Com o SUS, a saúde pública tem sido, há um tempo, assunto em vários debates. A partir dele, pudemos ver intensas campanhas de mobilização e conscientização nacional no enfrentamento de diversas doenças, a exemplo do que aconteceu ainda no século passado com o surto de HIV/Aids. Os métodos adotados pelo Brasil possibilitaram, assim, o controle da doença.
Entretanto, as conquistas nesse segmento se veem ameaçadas quando tentamos entender o que a atual realidade nos diz. O nosso recorte atual não é, nem de longe, positivo. O cenário é assustador: de acordo com o Conselho Federal de Enfermagem (COFEN), em maio de 2022, a taxa de vacinação infantil atingiu seu pior nível desde 1987 (quando ainda nem havia SUS). Esse contexto traz uma preocupação aos profissionais da saúde.
Em 2022, o Fundo de Emergência Internacional das Nações Unidas para a Infância (UNICEF) divulgou que o índice de vacinação contra sarampo, varíola e rubéola (Tríplice Viral), no Brasil, caiu de 93,1%, em 2019, para 71,49%, em 2021. Cenário também preocupante acontece com a cobertura vacinal da poliomielite, que em 2019 teve uma adesão de 84,2%, mas em 2021 atingiu apenas 67,7% do público. Ou seja, aproximadamente três em cada 10 crianças não estão imunizadas contra doenças potencialmente fatais ou que deixam sequelas graves. Essa realidade acende um sinal de alerta para o país, pois de acordo com a Organização Mundial da Saúde (OMS), a erradicação ou o controle das doenças só podem ser feitos com uma taxa de vacinação acima de 95%.
Para uma das vacinas mais importantes do Plano Nacional de Imunização, a Bacilo de Calmette e Guérin, mais conhecida como vacina BCG, o recomendado pela OMS é uma cobertura de 90% do público alvo.

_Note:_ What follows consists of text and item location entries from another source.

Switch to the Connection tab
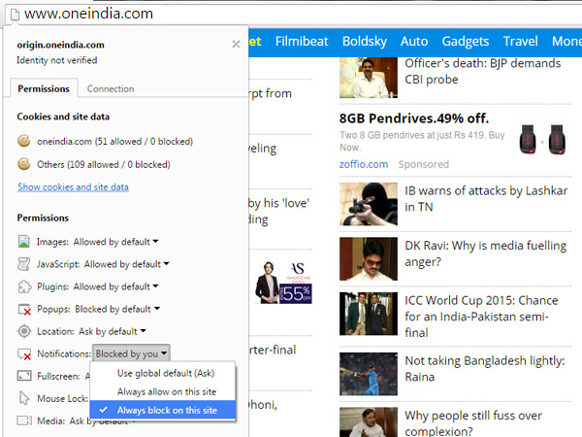111,89
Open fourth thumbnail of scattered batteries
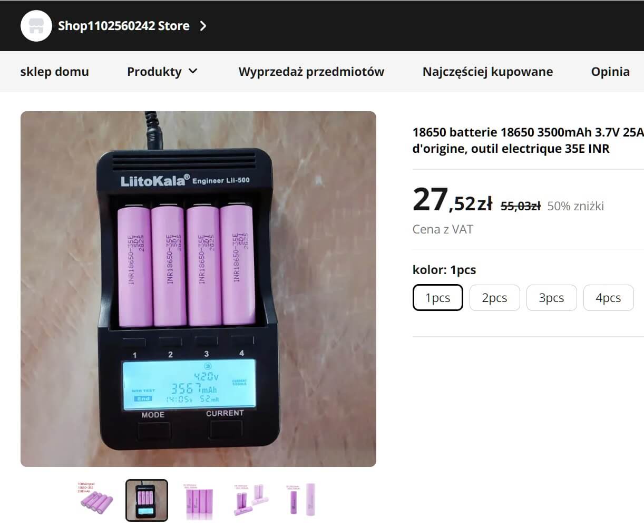 click(x=250, y=499)
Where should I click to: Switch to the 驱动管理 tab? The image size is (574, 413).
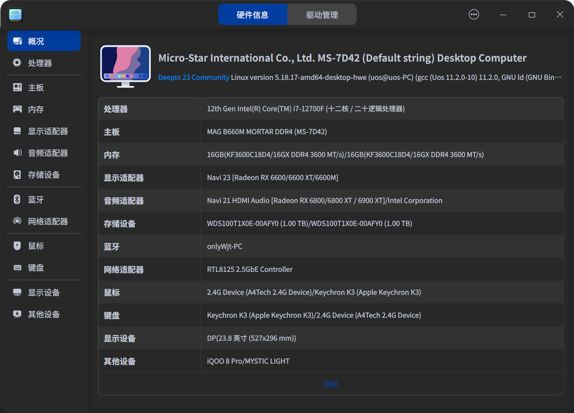tap(321, 14)
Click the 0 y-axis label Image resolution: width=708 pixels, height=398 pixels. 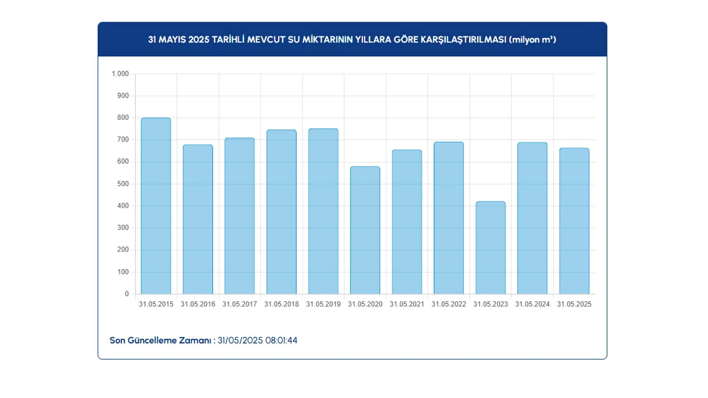pos(127,294)
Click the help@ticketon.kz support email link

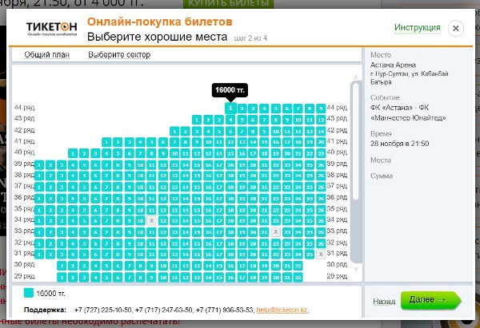coord(280,310)
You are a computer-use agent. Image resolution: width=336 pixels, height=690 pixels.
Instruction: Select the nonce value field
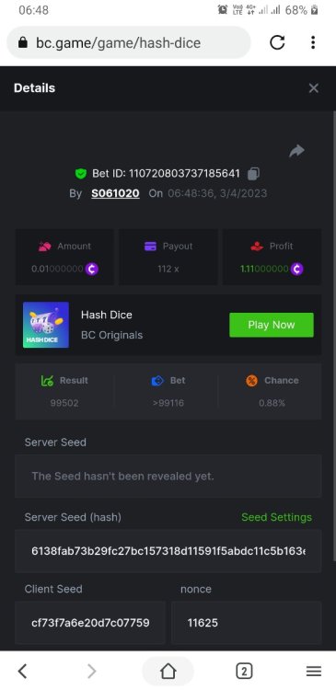point(246,623)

A BCG previne a tuberculose e suas formas mais graves, como a meningite tuberculosa e a tuberculose miliar.
Essa situação pode não apresentar um impacto instantâneo, mas gradativamente a não vacinação de crianças pode trazer sérios problemas no futuro. É o que explica o médico infectologista e diretor de vigilância da Secretaria Estadual da Saúde, Marco Aurélio Góes.
“As baixas coberturas vacinais trazem o risco da reintrodução de doenças que estavam eliminadas ou de descontrole de doenças que estavam sob controle. Um grande exemplo que tivemos foi o sarampo. A doença já era considerada erradicada pelo Brasil, mas uma taxa de transmissão descontrolada na região Norte do país por pessoas não vacinadas mostrou a importância de uma cobertura vacinal massificada”, destaca.
A pesquisa “As razões da queda na vacinação infantil”, realizada pela Fundação de Amparo à Pesquisa do Estado de São Paulo (FAPESP), traz alguns fatores para melhor entendermos esse “fenômeno”. Um deles é a percepção enganosa dos pais ao acharem que, devido ao fato de as doenças não terem a mesma incidência, os filhos não precisam ser vacinados.
“Quando se via crianças ficando paralíticas ou precisando de ventilação mecânica, a população se sensibilizava muito. Fazer com que essas doenças se tornem raras devido ao alto grau de vacinação e a baixa transmissão traz a sensação de que não precisamos vacinar nossos filhos, uma vez que poucos casos são vistos”, avalia Marco.
O diretor comenta, ainda, que a comunicação é uma aliada imprescindível no combate às doenças. Para que o Brasil pudesse alcançar o sucesso na vacinação anos atrás, foi preciso uma mobilização muito grande feita por meio da mídia. Hoje, os cidadãos têm um leque maior para acessar a informação, ou seja, a conscientização precisa ser feita em todos os canais possíveis a fim de mostrar àquele indivíduo o motivo da necessidade da imunização.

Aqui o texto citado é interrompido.